Count the lines in the entries below that contain the string "Task". Reply with the number alone.

********************

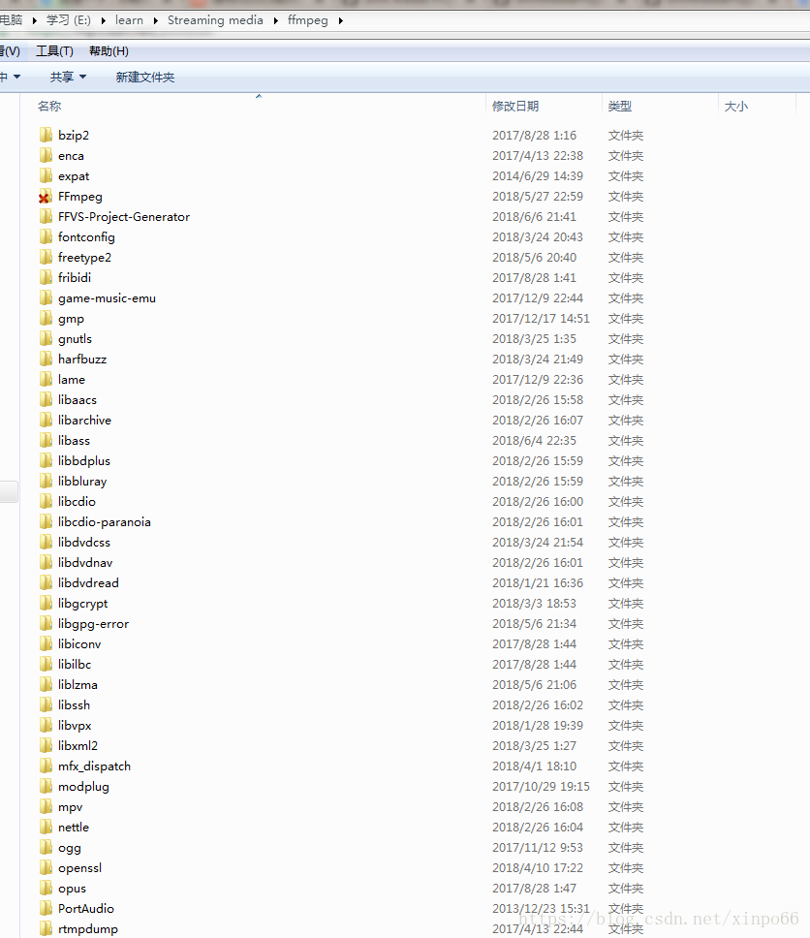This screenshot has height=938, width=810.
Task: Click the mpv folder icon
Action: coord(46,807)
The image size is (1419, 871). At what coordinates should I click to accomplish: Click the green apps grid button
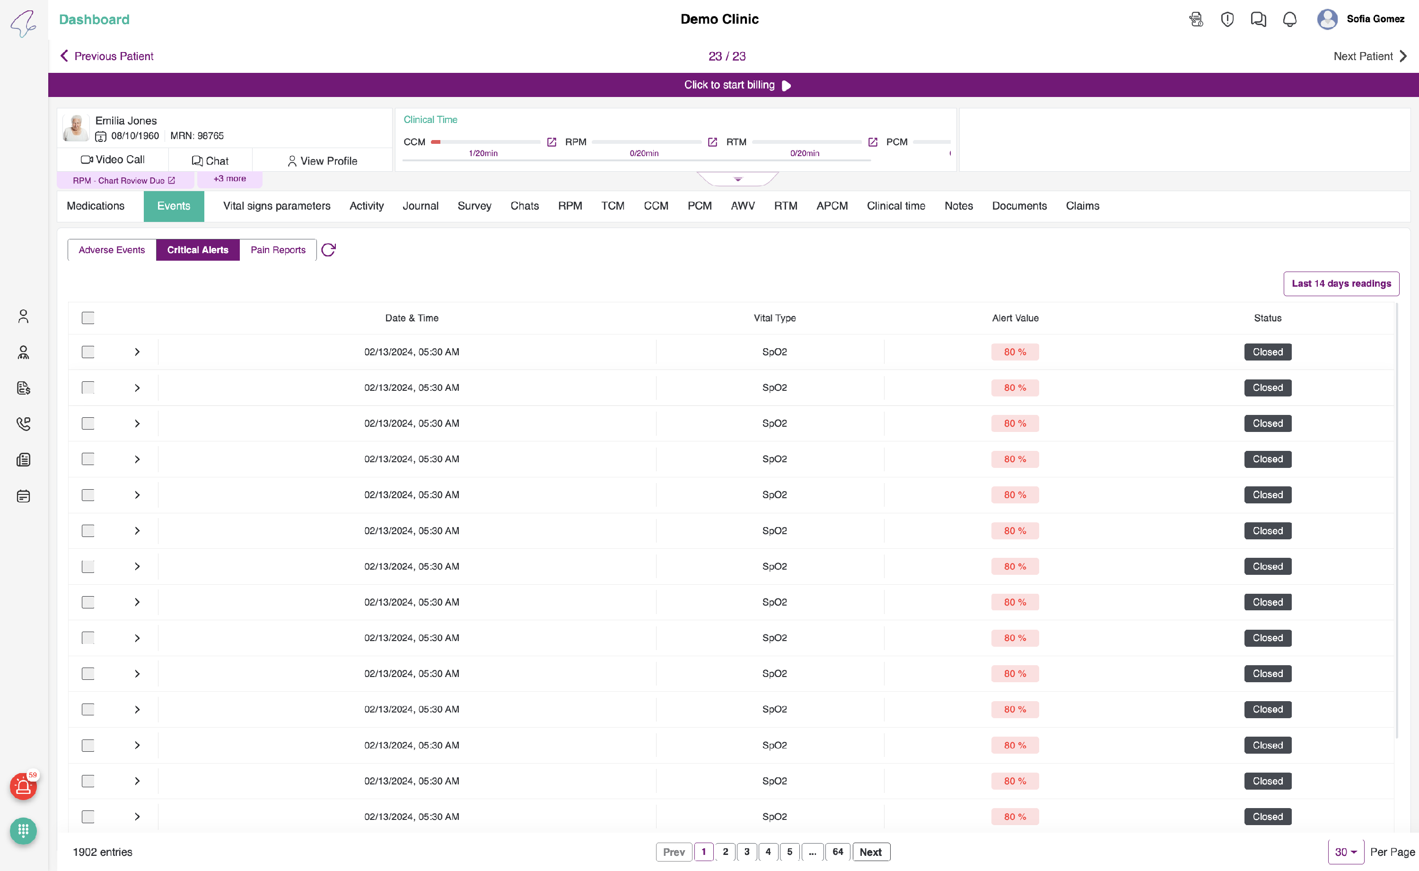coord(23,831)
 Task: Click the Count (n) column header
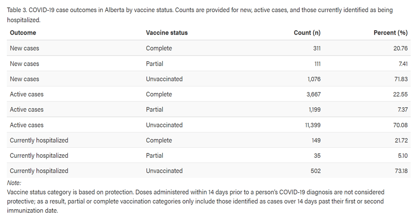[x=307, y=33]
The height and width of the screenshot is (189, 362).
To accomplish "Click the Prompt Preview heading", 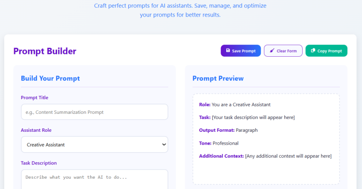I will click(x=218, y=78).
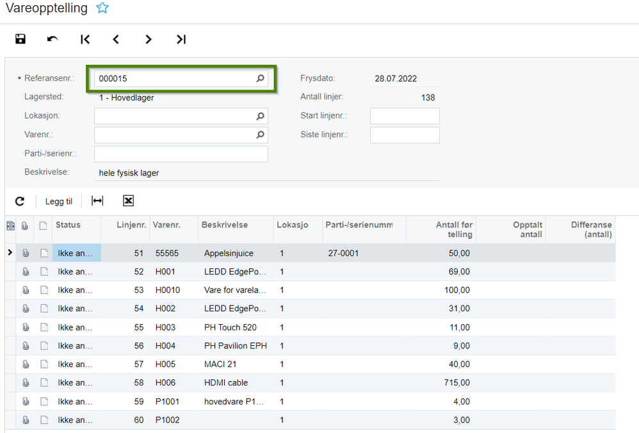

********************

_SOLUTION:_
2